Hay una foto de Chaves Nogales, tomada en Asturias, en octubre de 1934 -durante la Revolución minera contra el gobierno conservador de la República-, en la que el periodista está tomando notas en una libreta de mano mientras escucha el testimonio de dos mujeres -una mayor y otra mucho más jóvenes- que le están hablando del asesinato del párroco de Sama de Langreo. Durante la Revolución de Octubre, que fue muy sangrienta -hubo 2.000 muertos, entre ellos 34 curas y seminaristas asesinados por los revolucionarios-, la prensa se convirtió en un simple órgano de propaganda al servicio de la derecha o de la izquierda (prácticamente lo que está ocurriendo hoy en día).

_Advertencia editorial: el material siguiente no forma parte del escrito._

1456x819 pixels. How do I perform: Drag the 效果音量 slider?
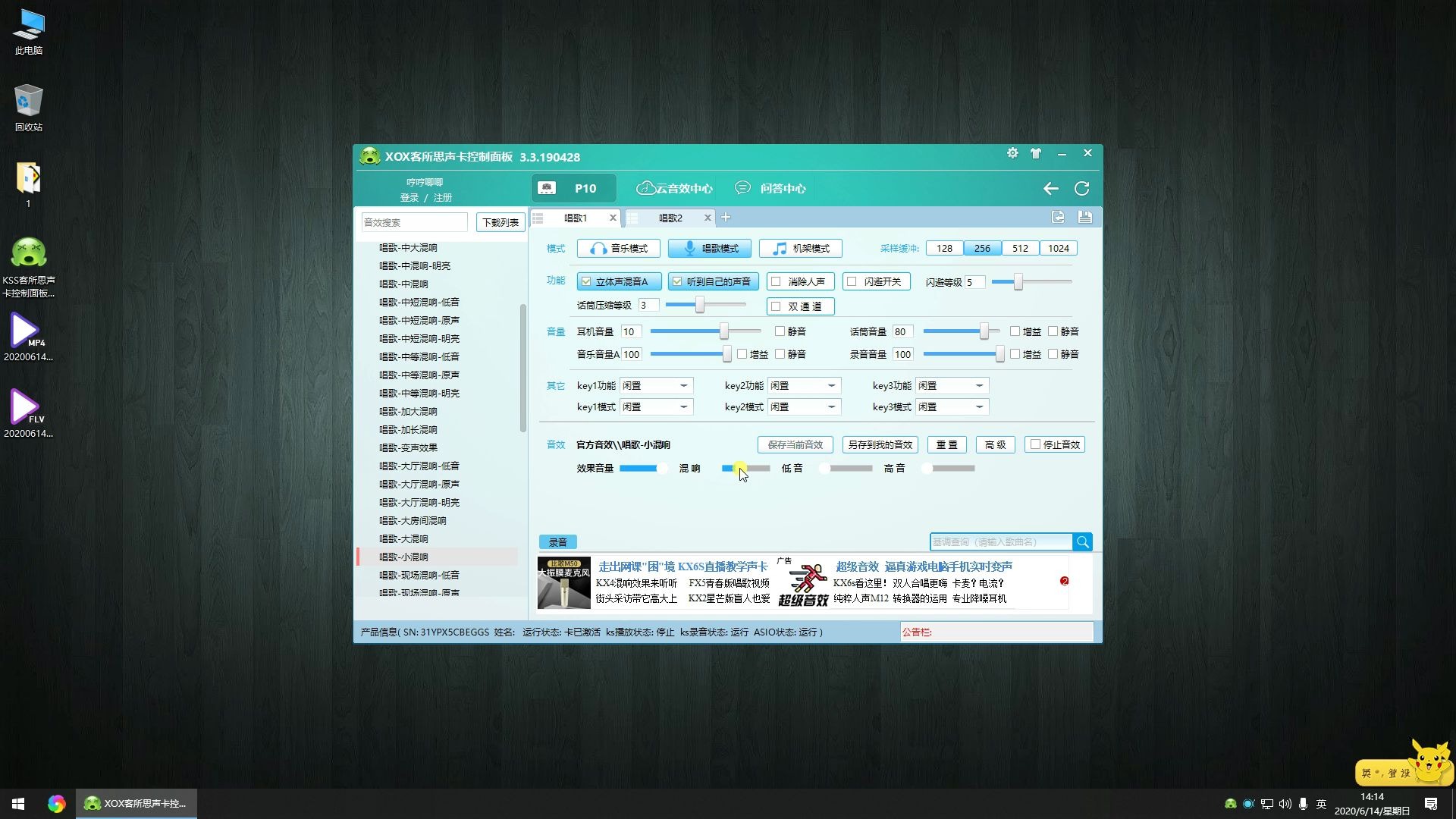[659, 468]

La prensa conservadora empezó a relatar crueldades y atropellos cometidos por los mineros revolucionarios. Se habló de curas crucificados, de seminaristas quemados vivos dentro de sus iglesias, de sacerdotes torturados y arrojados al río, de iglesias vejadas y destruidas. La prensa de izquierdas -la que podía publicarse- intentaba quitar dramatismo a los hechos y difundía toda clase de calumnias contra la iglesia católica y los abusos de los propietarios de las minas. Prácticamente -igual que hoy en día- no existía el término medio: o se estaba a favor de los mineros y los revolucionarios, o se estaba a favor de los militares que fueron a sofocar la revuelta a sangre y fuego. Eso era todo.

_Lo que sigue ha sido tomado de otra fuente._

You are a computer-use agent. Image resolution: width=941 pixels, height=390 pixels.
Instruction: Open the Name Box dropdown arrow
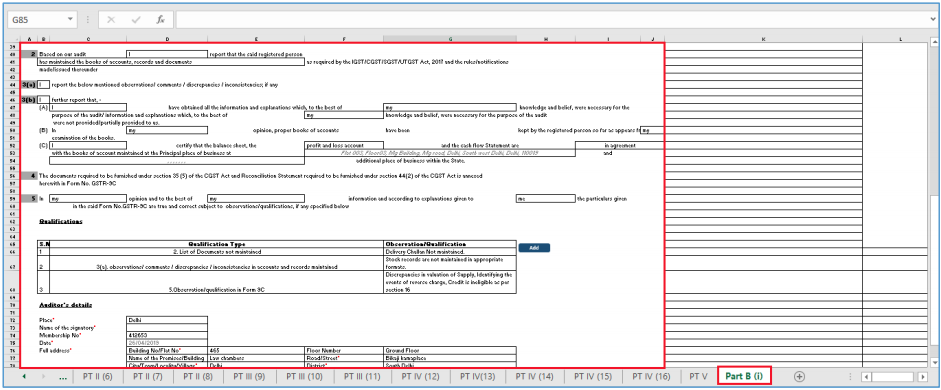click(71, 20)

Pero ahí apareció Chaves Nogales. A comienzos de octubre, cuando la revuelta se extendió por Asturias (y fracasó en Cataluña), Chaves Nogales fue enviado por su periódico, “Ahora”, a cubrir los hechos. El periodista recorrió casi toda la cuenca minera entrevistándose con guardias civiles, con testigos presenciales, con maestros, con vecinos, con militares y con los pocos mineros con los que consiguió hablar. Donde había habido crímenes y fusilamientos, Chaves Nogales fue reconstruyendo los hechos para verificar qué había de verdad y qué había de mentira en las noticias histéricas que se difundían en la prensa. Y para eso llevaba su libreta de notas y su pluma siempre a punto. En Sama de Langreo, el párroco del pueblo, un hombre joven llamado Venancio Prada, había sido asesinado en la calle, de un tiro, cuando huía de la iglesia incendiada por los mineros. ¿Quién lo había matado? ¿Y cómo? Chaves Nogales entrevistó a todos los testigos presenciales que encontró y así pudo reconstruir los hechos en las crónicas que enviaba a su periódico (y que forman parte del reportaje “La crisis de Asturias”).

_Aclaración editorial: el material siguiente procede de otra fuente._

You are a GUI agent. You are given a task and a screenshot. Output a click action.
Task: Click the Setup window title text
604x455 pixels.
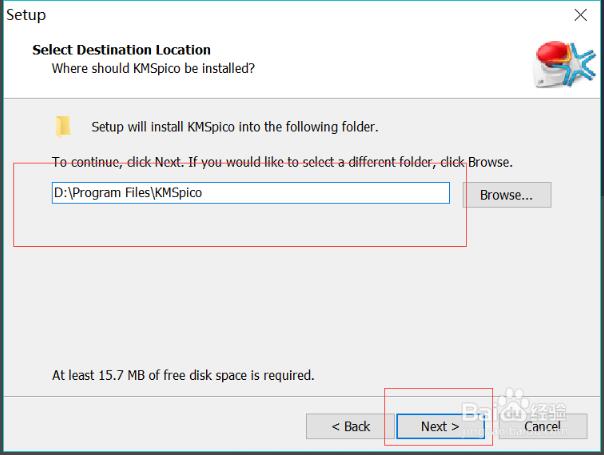click(x=26, y=16)
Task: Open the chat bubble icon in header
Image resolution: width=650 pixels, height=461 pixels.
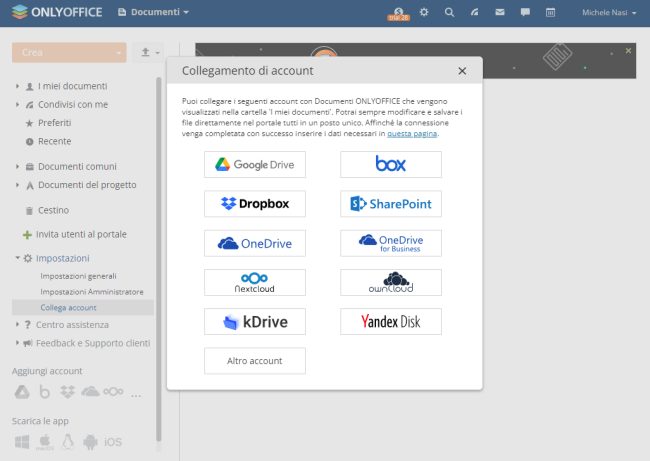Action: [x=525, y=13]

Chaves Nogales no simpatizaba con los mineros revolucionarios que se habían sublevado contra el gobierno legítimo de la República. Para él, la revuelta de los mineros ponía en gravísimo peligro las débiles instituciones democráticas de la República. Pero Chaves tampoco podía tolerar las mentiras ni las exageraciones disparatadas que difundían los medios conservadores. Y lo dejó muy claro en sus crónicas: “No es verdad que en Sama los revolucionarios se comieran un cura guisado con fabas; no es verdad que en Ciaño despanzurraran a la mujer de un guardia civil y le hundiesen un tricornio en las entrañas; no es verdad que el cadáver de un capitán de la guardia civil fuese expuesto en el escaparate de una carnicería con el letrero de ‘Se vende carne de cerdo’”. Para Chaves Nogales, todo esto era indiscutible y había que publicarlo. Pero también era cierta “una escalofriante lista de crímenes cometidos por la segunda oleada revolucionaria, la más fiera”. Y entre esos crímenes estaba el del párroco de Sama, aquel cura joven -no tenía ni treinta años- al que le pegaron un tiro en medio de una calle del pueblo. Eso decían las notas de la libreta. Y eso, claro está, también había que decirlo.